Draftback (1 MINUTE)
So, now let’s ask: What is the probability that one word will be chosen over another?
A bit about Probability & Markov Chains:
1:28-2:31 (1 MINUTE)
5:29-7:14 (2 MINUTES)
Consider the probability of an event (an event being the choice of word) in light of the writer’s task. In his Mathematical Theory of Information, Claude Shannon began by describing the construction of the English language according to the probability that a letter will occur. For instance, he asked: In a language made up of A, B & C, what is the probability that an A, B or C will occur?
Shannon complicates the question further by looking at the probability that an A will follow a C or a B will follow an A. He continues with this experiment, playing with the probabilities that letters will occur, especially when they are dependent upon the letter before them, or several letters before them (first, second, third-order, etc.).
In English, we know that the probability of T – H – E is higher than the probability of X – T – L. Other probabilities for our language have been figured out. Shannon wanted to understand them. See this excerpt from his book,
Let’s look closely at the example of a telegraph, a system where either a dot, a dash (2 possible letter states) and a space are the 3 possibilities:
A bit more about Shannon’s theory.
0:27 – 3:29 (2 MINUTES)
Shannon went on to revolutionize information communication technologies like modems through his mathematical theorems for how best to encrypt, condense, and send information (a series of symbols/letters) over a channel in the most efficient manner possible.
An optimal channel capacity has been the holy grail of modem design for the last 50 years, says the author of an introduction to a re-print of Shannon’s book: “Without the guidance of Shannon’s capacity formula, modem designers would have stumbled more often and proceeded more slowly. Communication systems ranging from deep-space satellite links to storage devices such as magnetic tapes and ubiquitous compact disks, and from high-speed internets to broadcast high-definition television, came sooner and in better form because of his work” (Blahut & Hajek, 1998).

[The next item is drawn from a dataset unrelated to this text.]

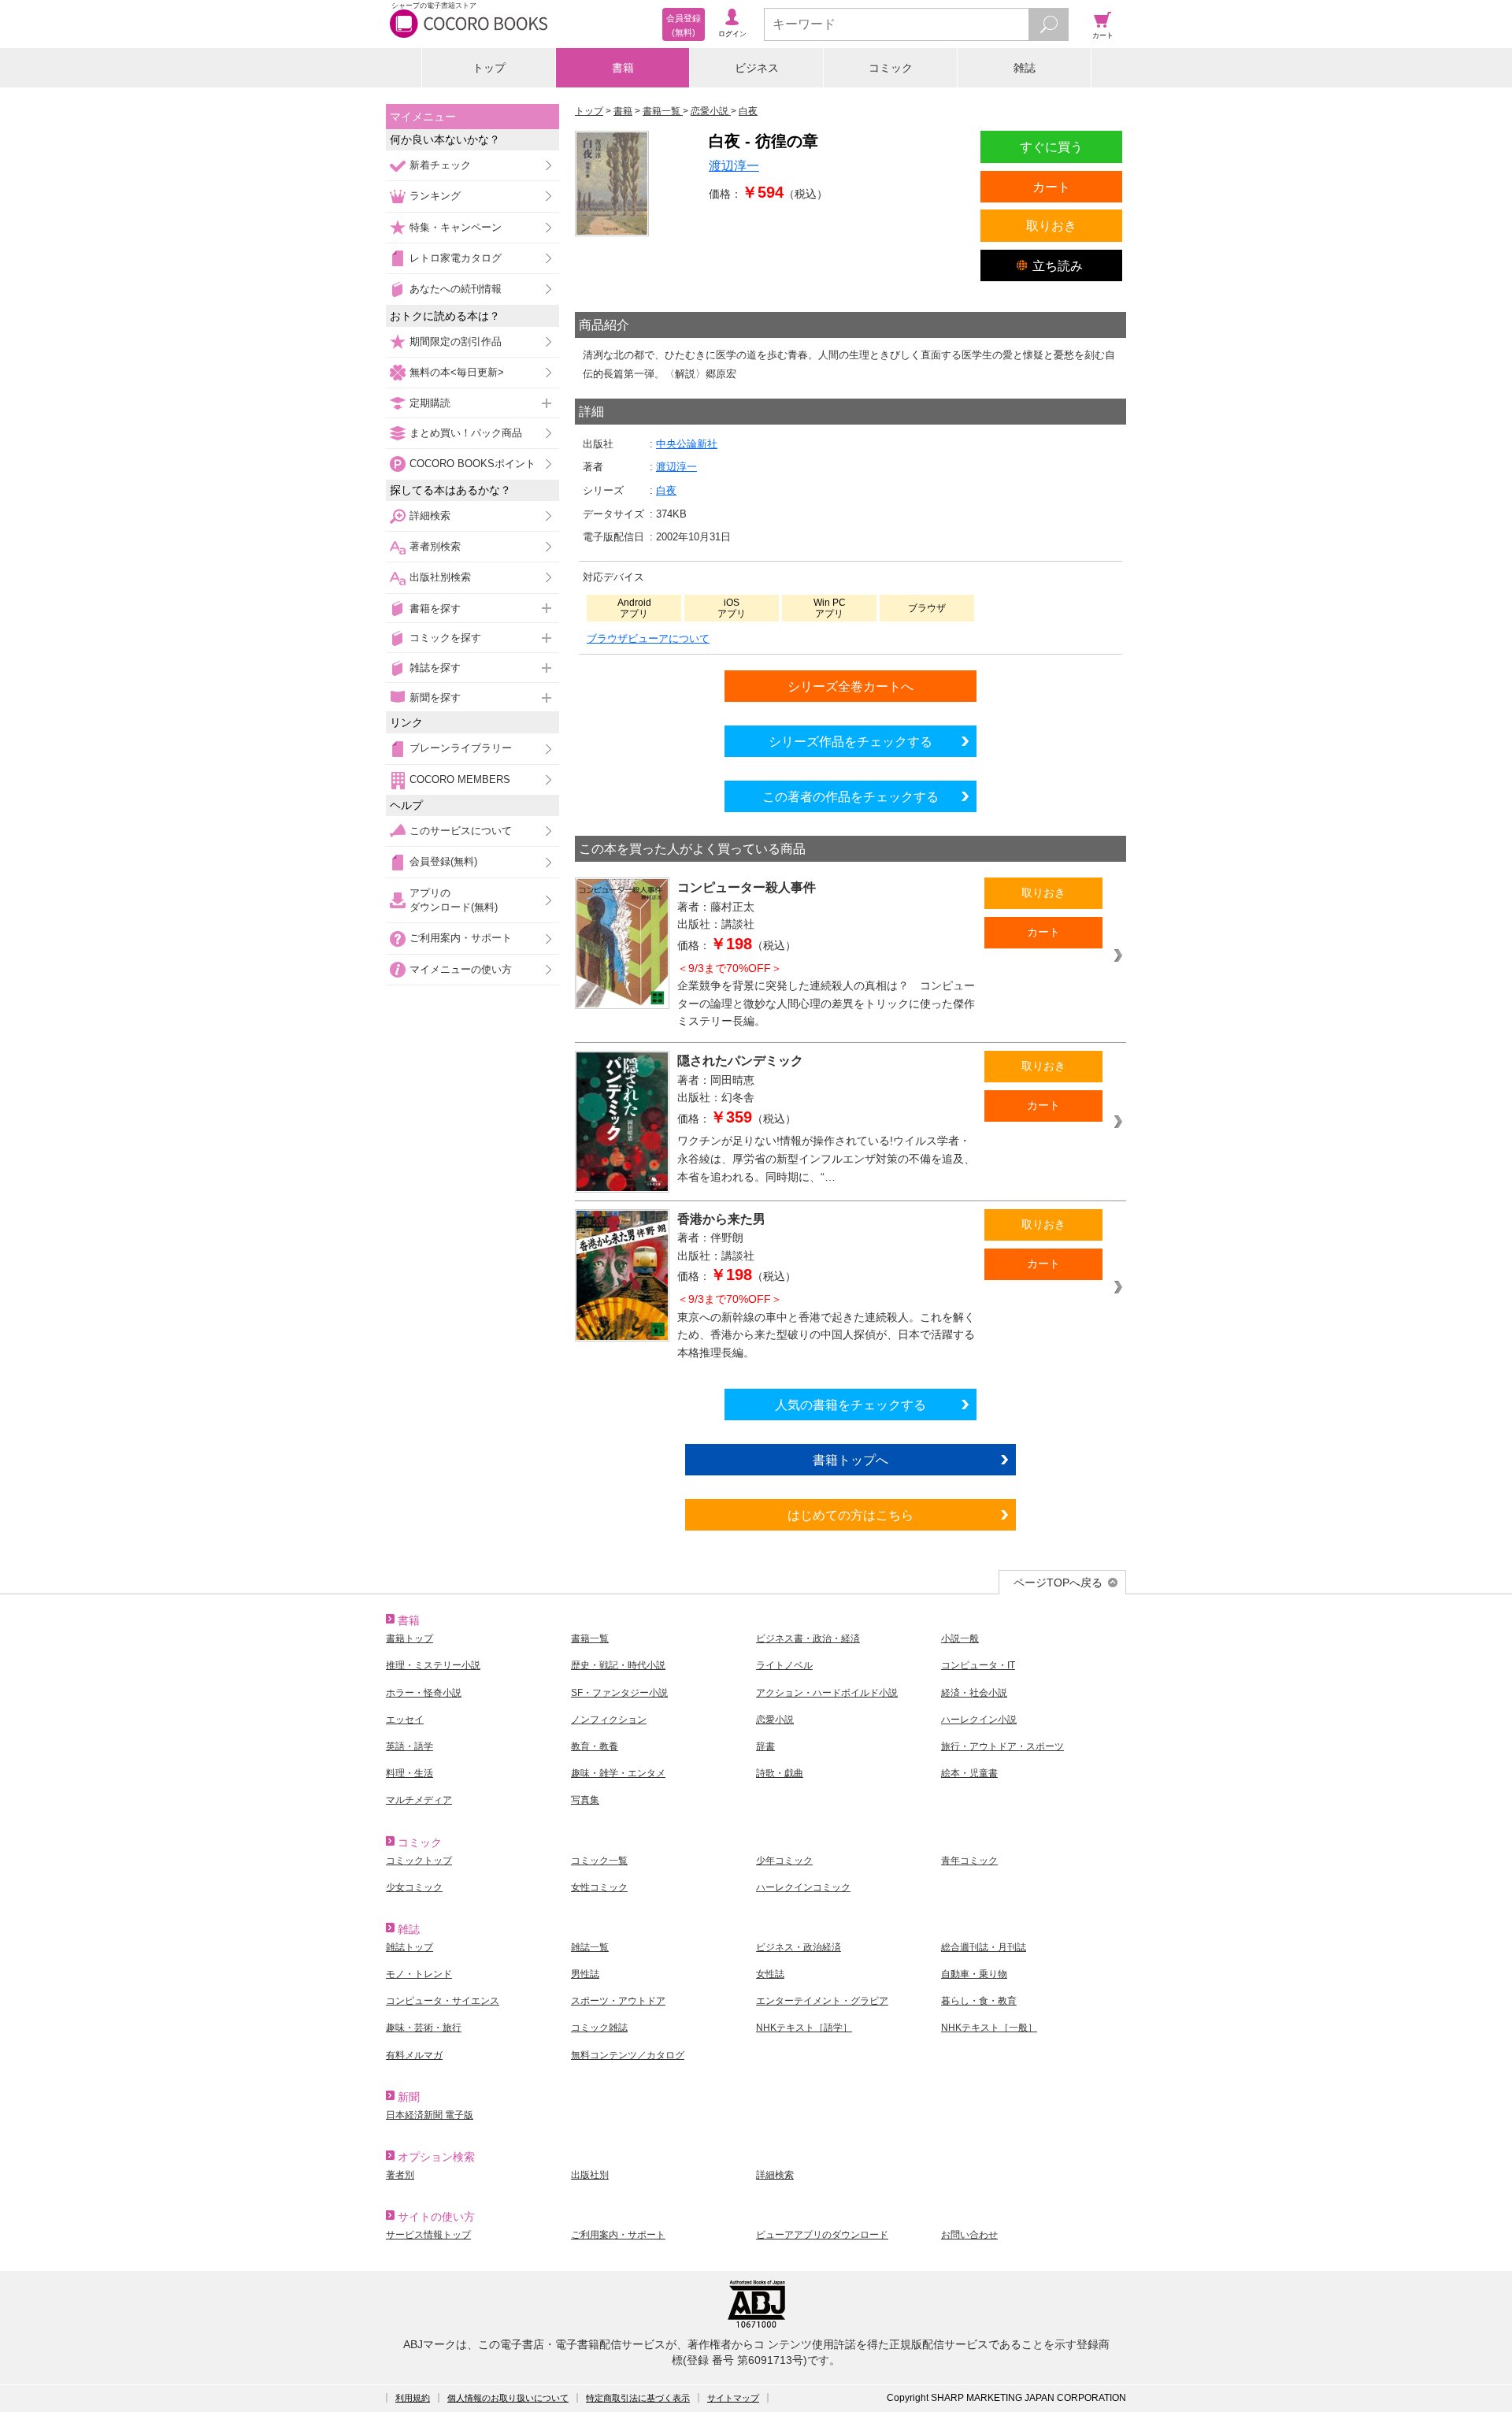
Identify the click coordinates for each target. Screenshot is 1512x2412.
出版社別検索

Shannon’s basic information transmission system looked like this:
This project is a literature review and exploratory diagramming project which attempts to place the information communication system above within a broader context of information in the world, examining the interconnected ways in which these systems work and finding the related architectures, flows, challenges, metaphors, and mathematics that can describe the larger system as well as its parts. For instance, when a human brain creates information, Shannon’s system moves it from sender to receiver, and then the human brain receiving it processes the information. What is the likelihood of noise in that system if taken as a whole?
If metaphors (as well as journalistic framing) are a mapping from one cognitive domain to another, the connection is between two embodied minds – one on the sending end and one on the receiving end. The communication is carried out via symbols which obtain meaning by their use in a particular “order”. How can noise be kept out of the information mapping channel between journalists and the public? What causes noise in that mapping system?
How do journalists deal with being a mediation device between information and people? How does objectivity factor in to the cognitive system in which they work and how does it affect the people for whom they publish? How does information purporting to be objective and free from any noise affect subjective, human audiences who are not bound to objective thinking, involved in a process of highly subjective and individualistic information processing? Can the transmission of one information article be examined for its resemblance to the truth of an event?